-- DATA TO USE follows --

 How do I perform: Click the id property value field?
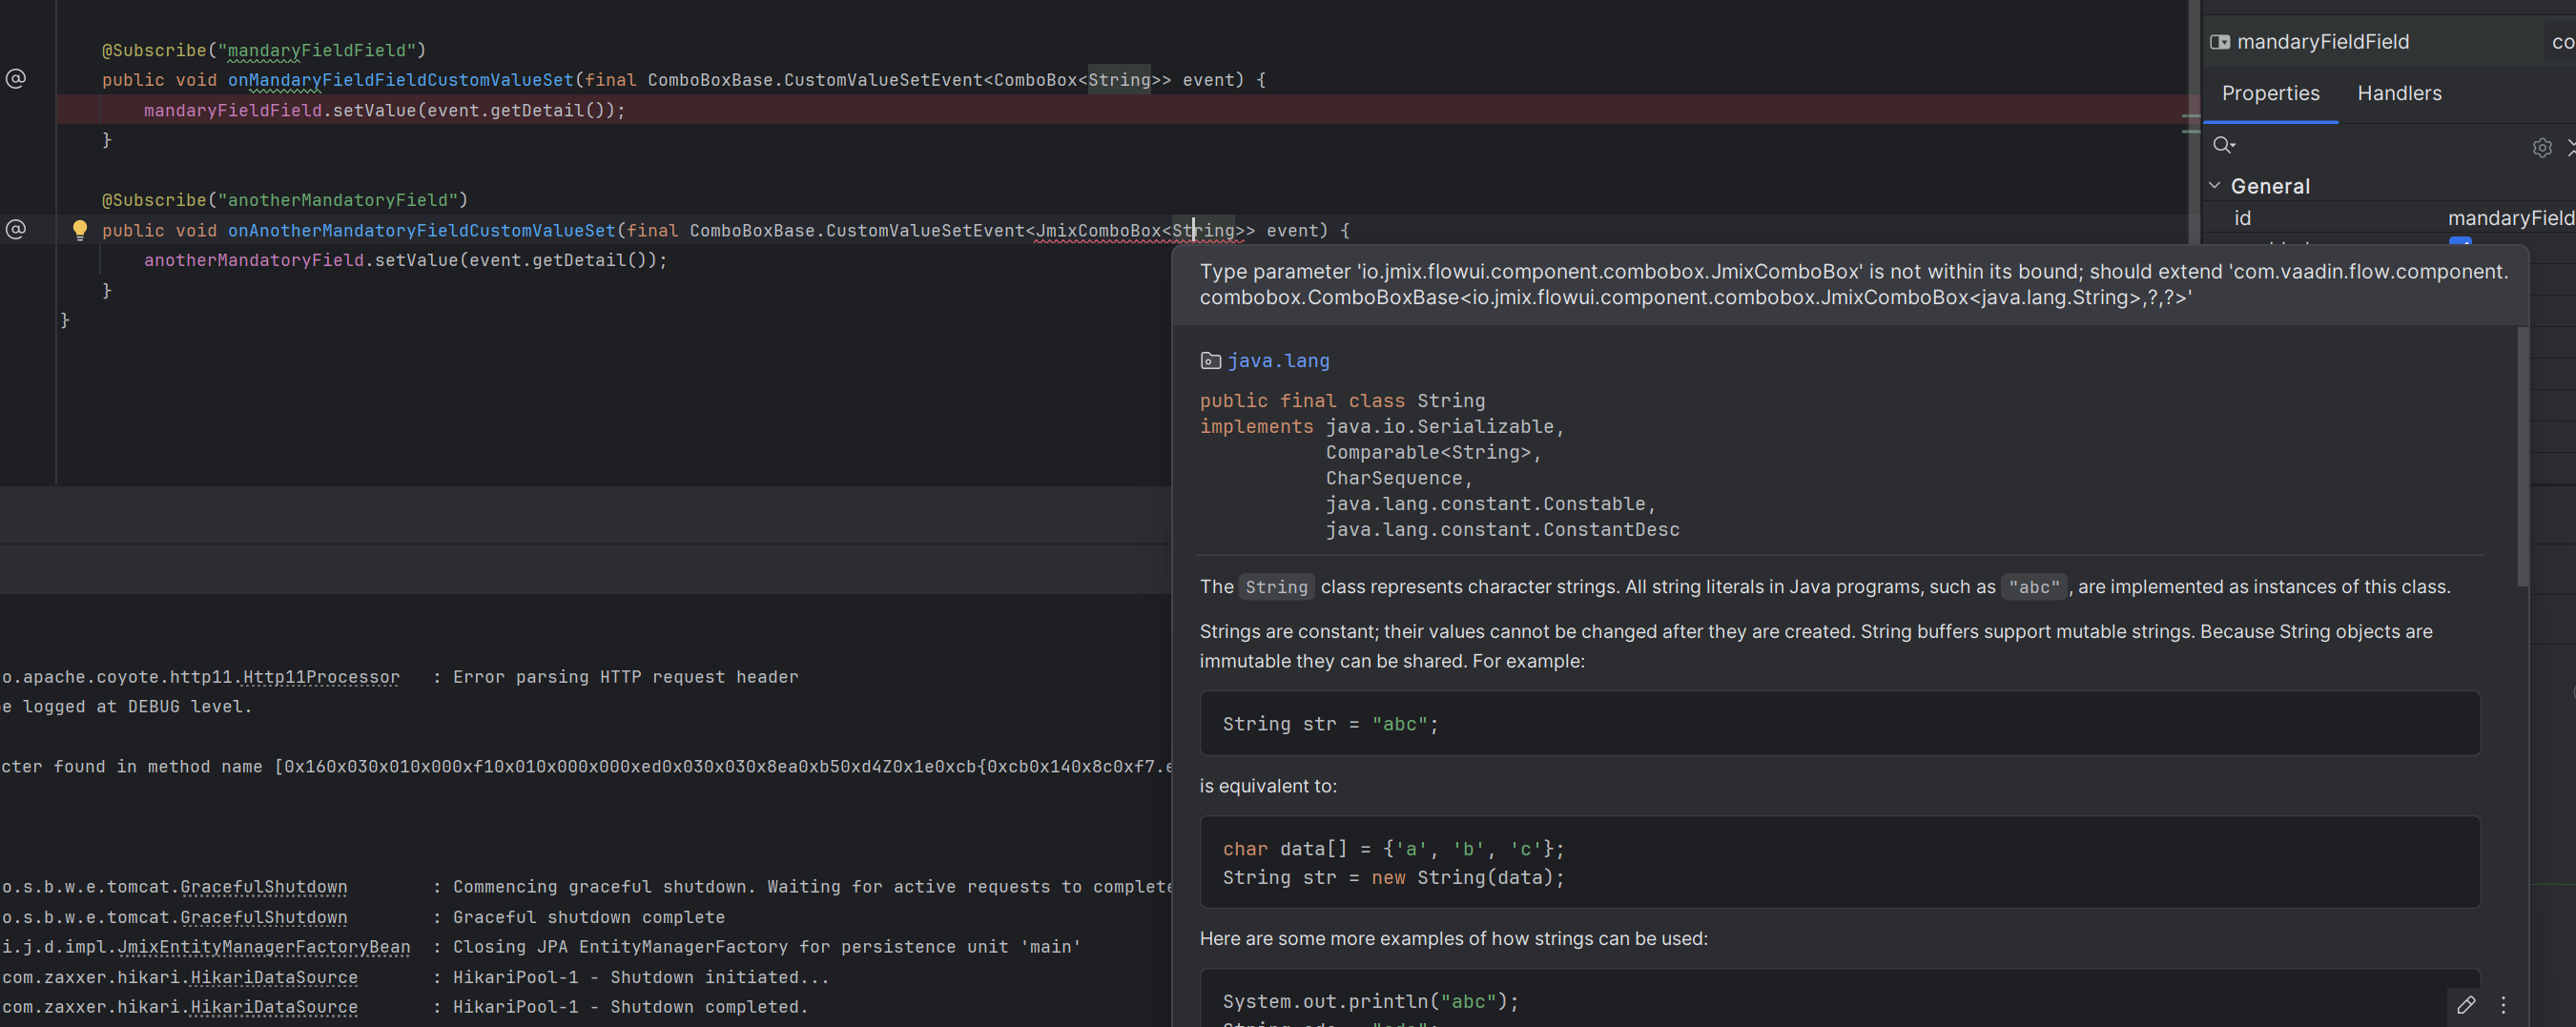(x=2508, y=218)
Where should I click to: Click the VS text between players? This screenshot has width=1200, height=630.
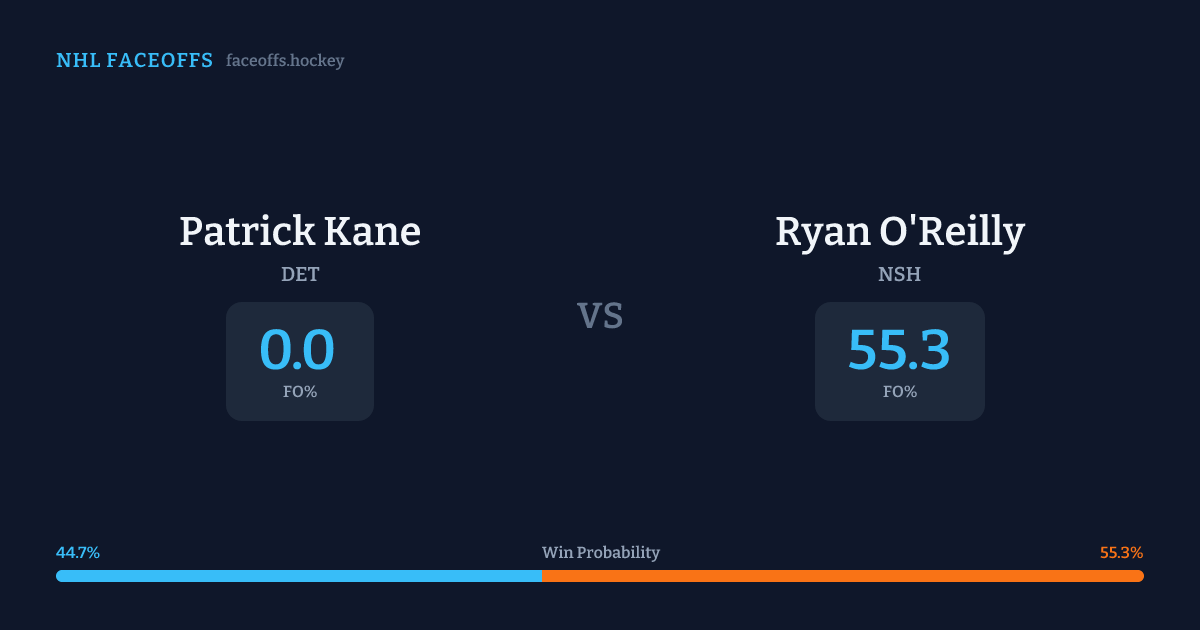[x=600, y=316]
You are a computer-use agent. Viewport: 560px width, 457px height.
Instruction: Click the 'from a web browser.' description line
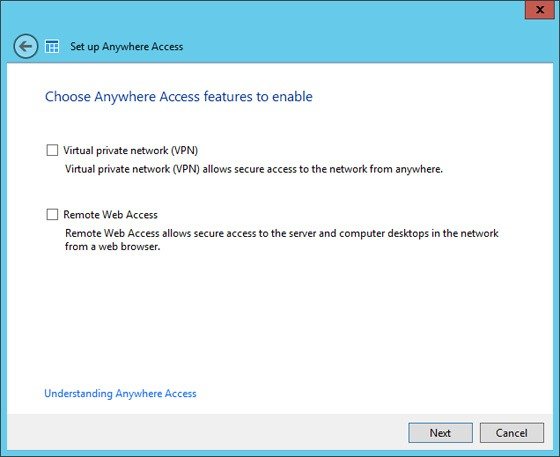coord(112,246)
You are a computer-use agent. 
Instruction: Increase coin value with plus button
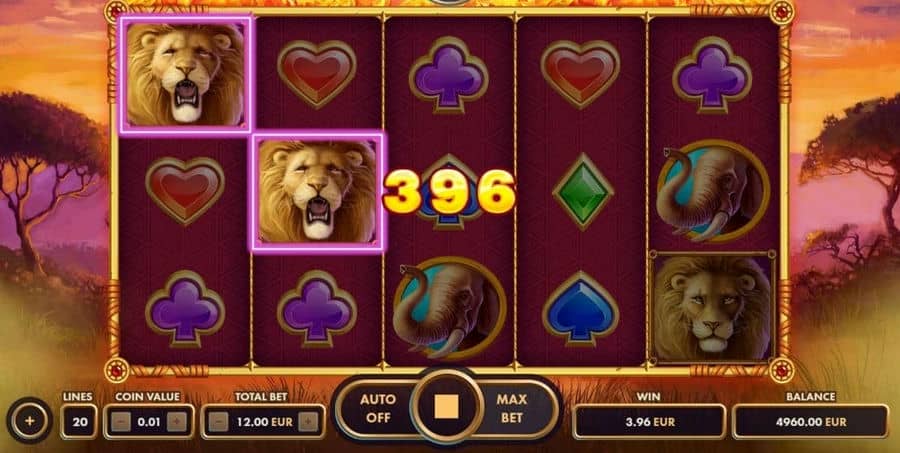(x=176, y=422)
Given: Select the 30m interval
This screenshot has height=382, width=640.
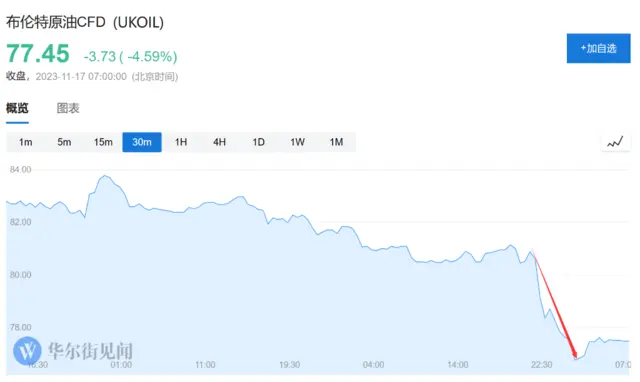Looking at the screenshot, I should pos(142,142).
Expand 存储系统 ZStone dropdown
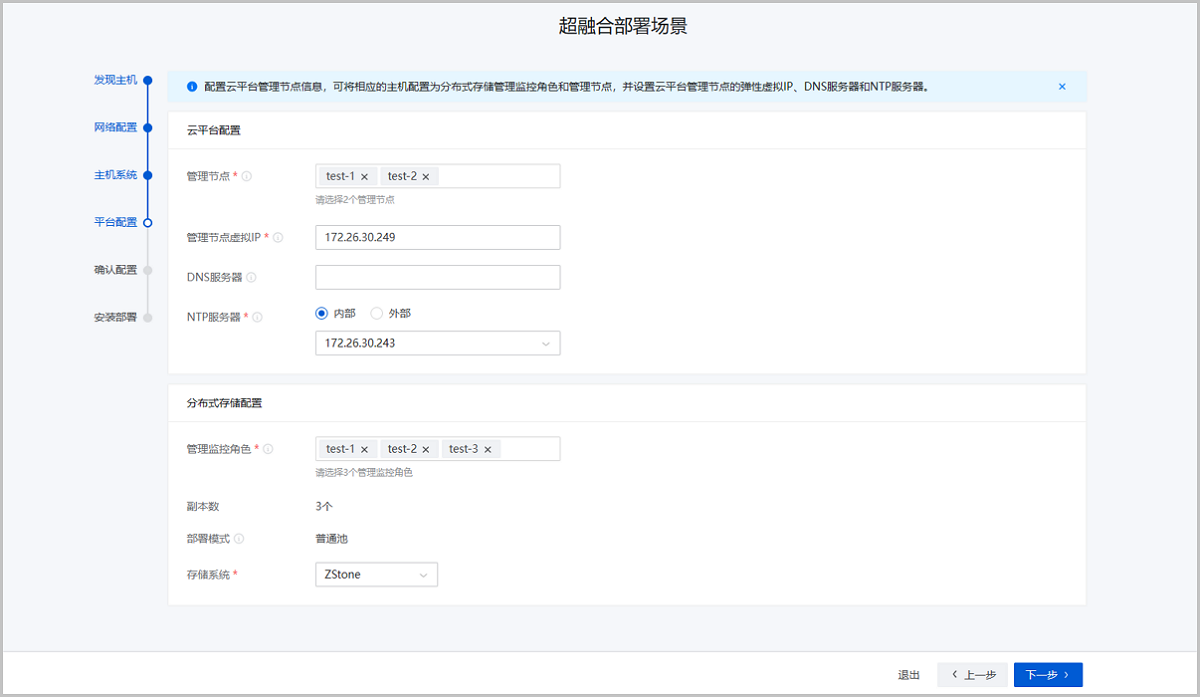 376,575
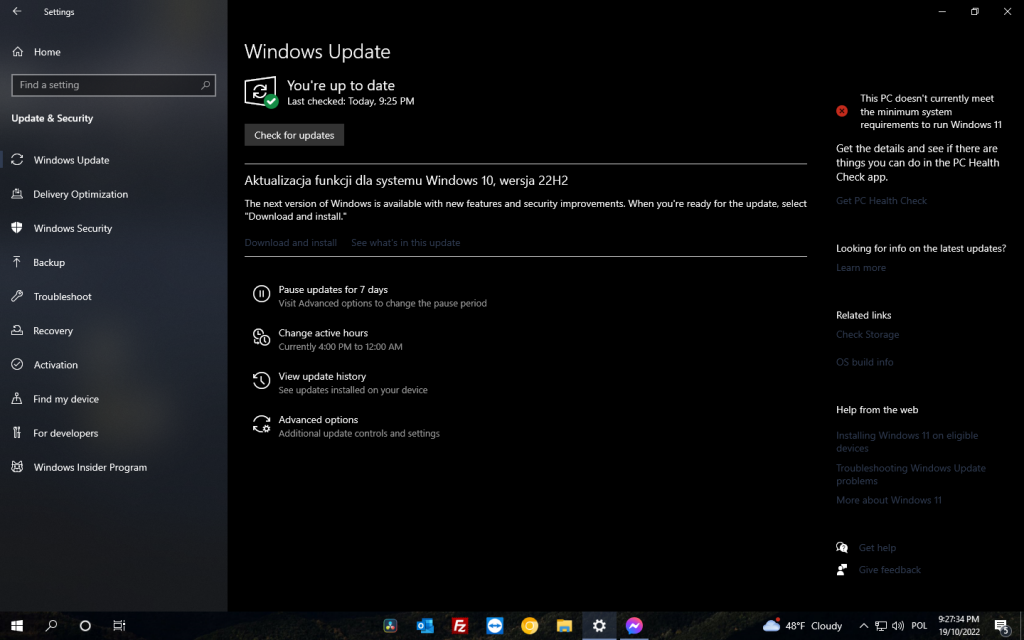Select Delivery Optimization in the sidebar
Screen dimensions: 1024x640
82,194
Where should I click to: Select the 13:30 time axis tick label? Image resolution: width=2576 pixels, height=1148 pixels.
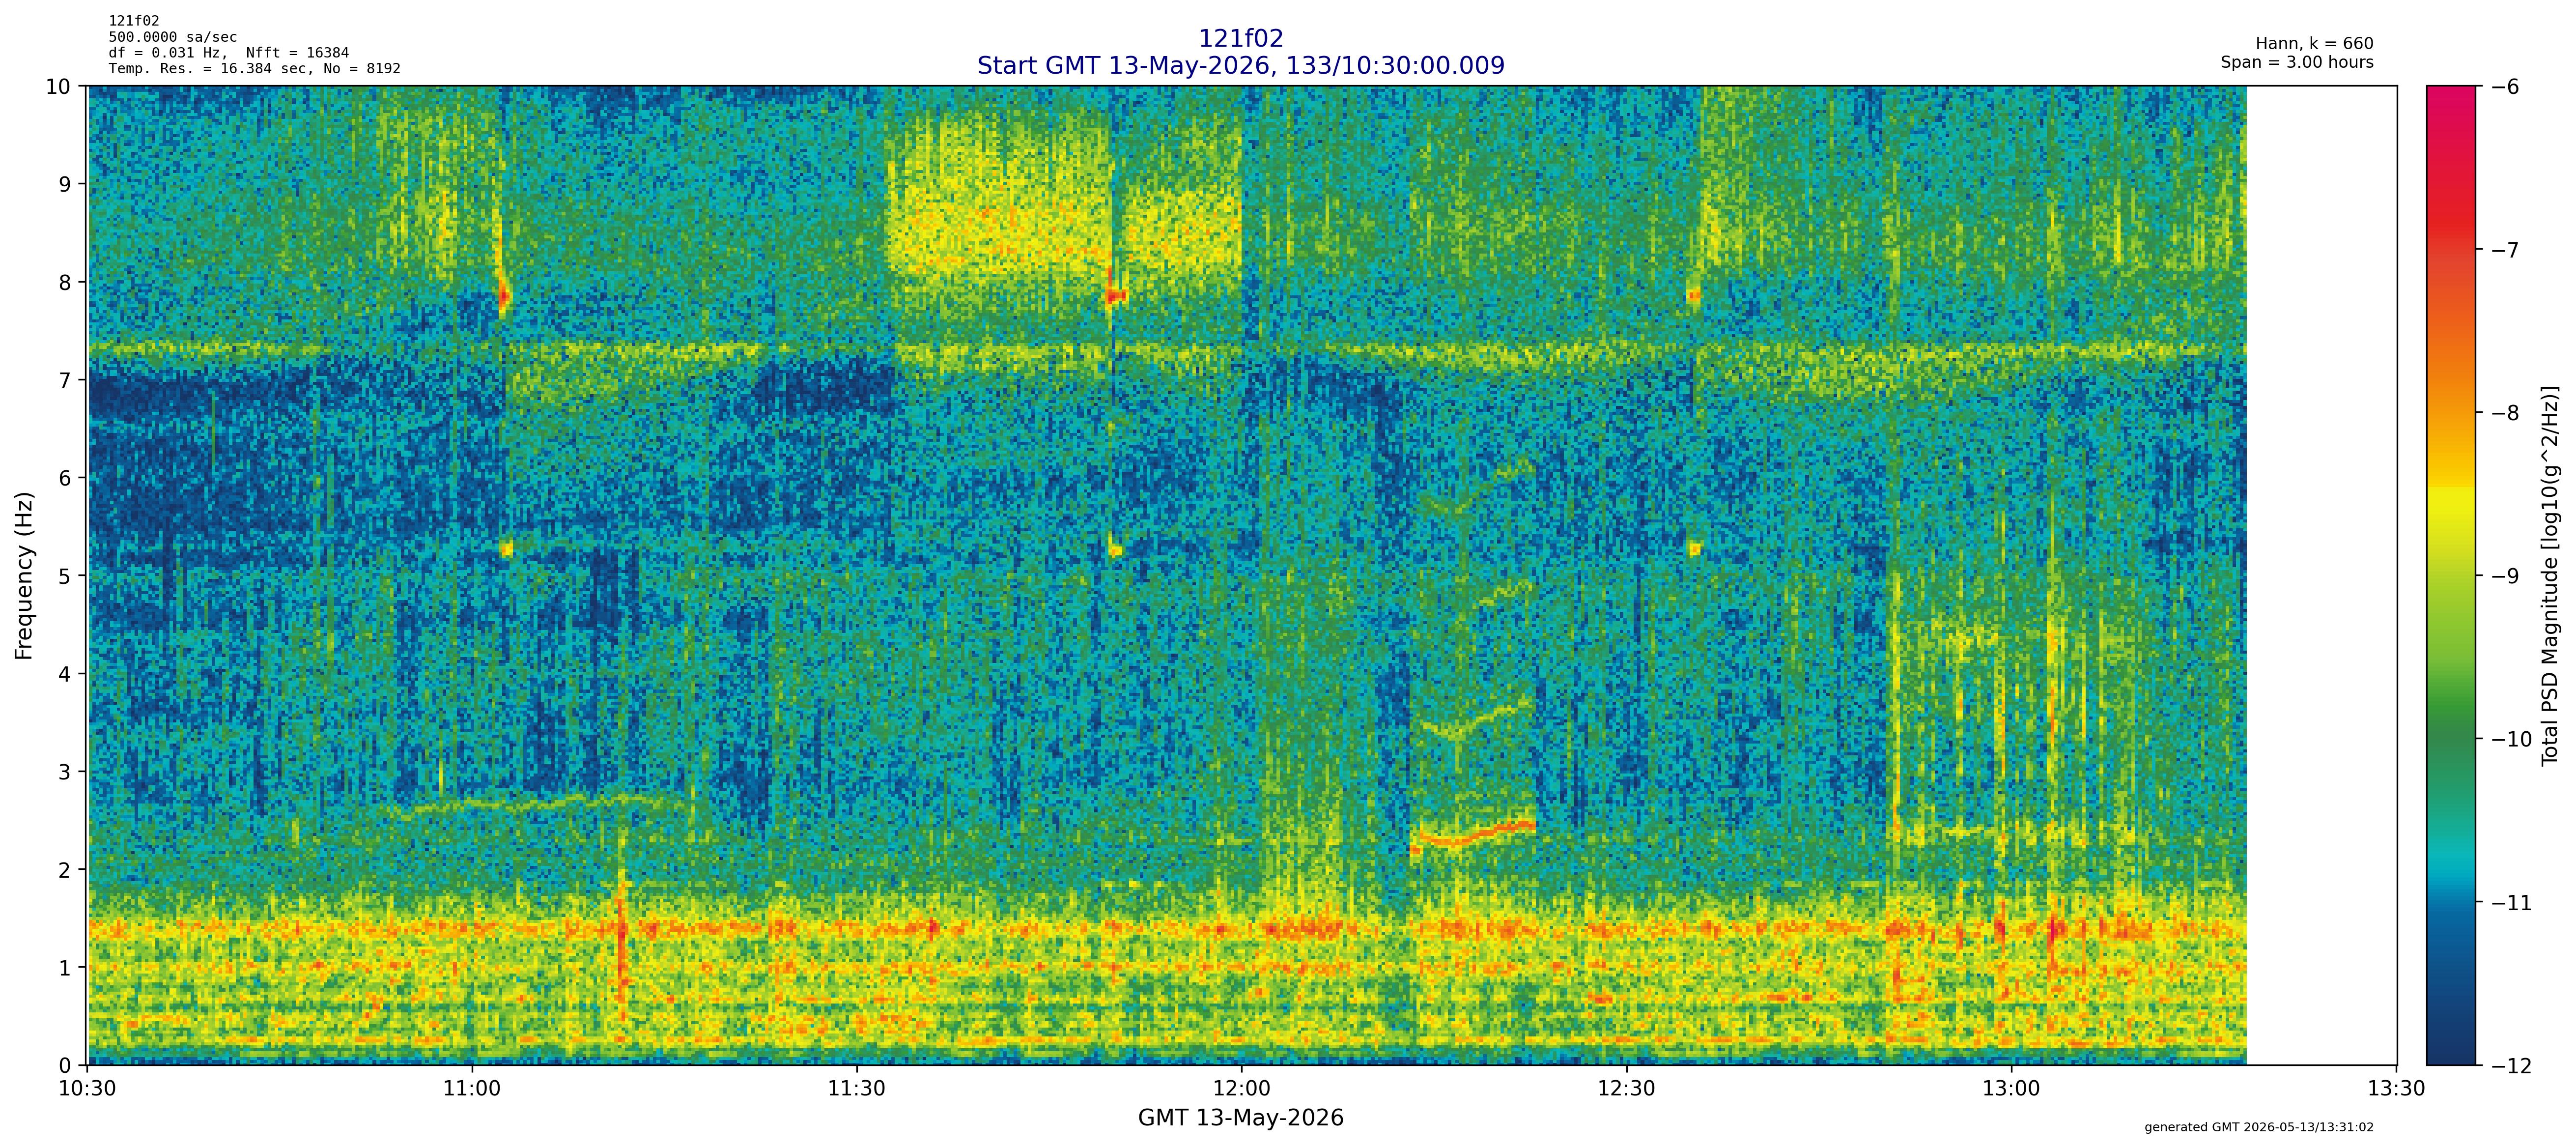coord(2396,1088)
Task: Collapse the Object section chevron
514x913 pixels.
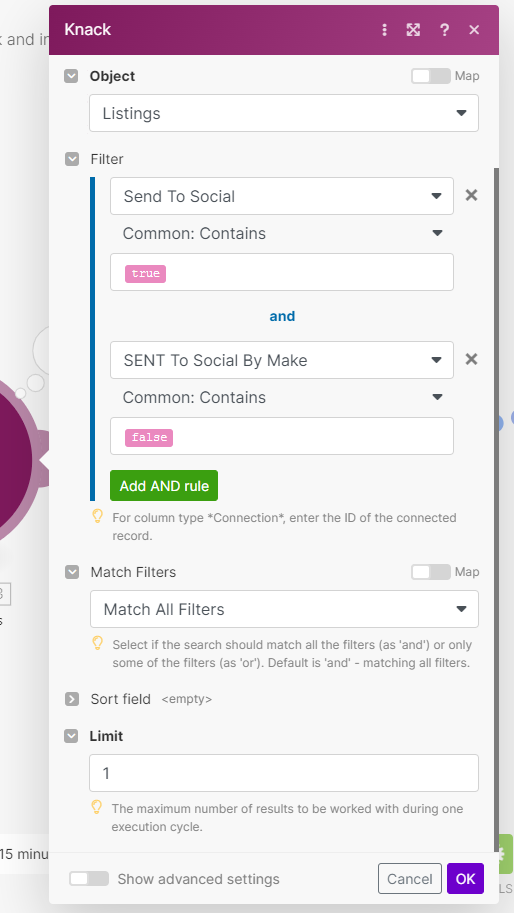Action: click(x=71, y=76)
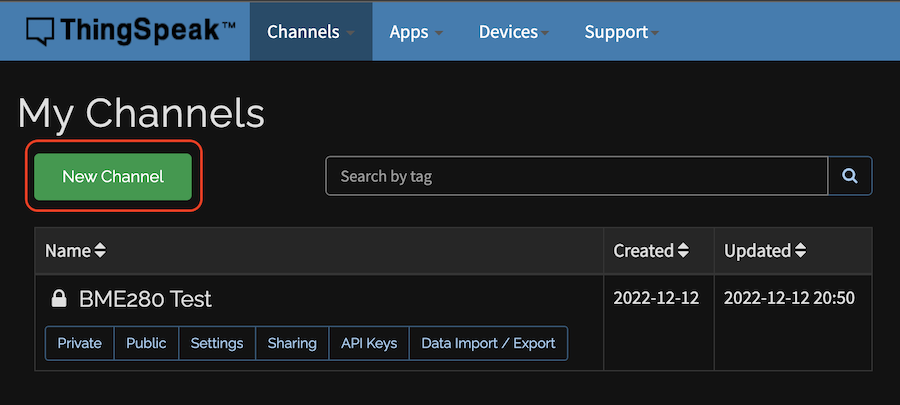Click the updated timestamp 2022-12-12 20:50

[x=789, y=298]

-- DATA TO USE concluded --

EXERCISE OBJECTIVE: Would you copy out each line of the records above where the word "agent" occurs?

TASK RESPONSE:
You are a computer-use agent. Viewport: 560px width, 457px height.
You are a computer-use agent. 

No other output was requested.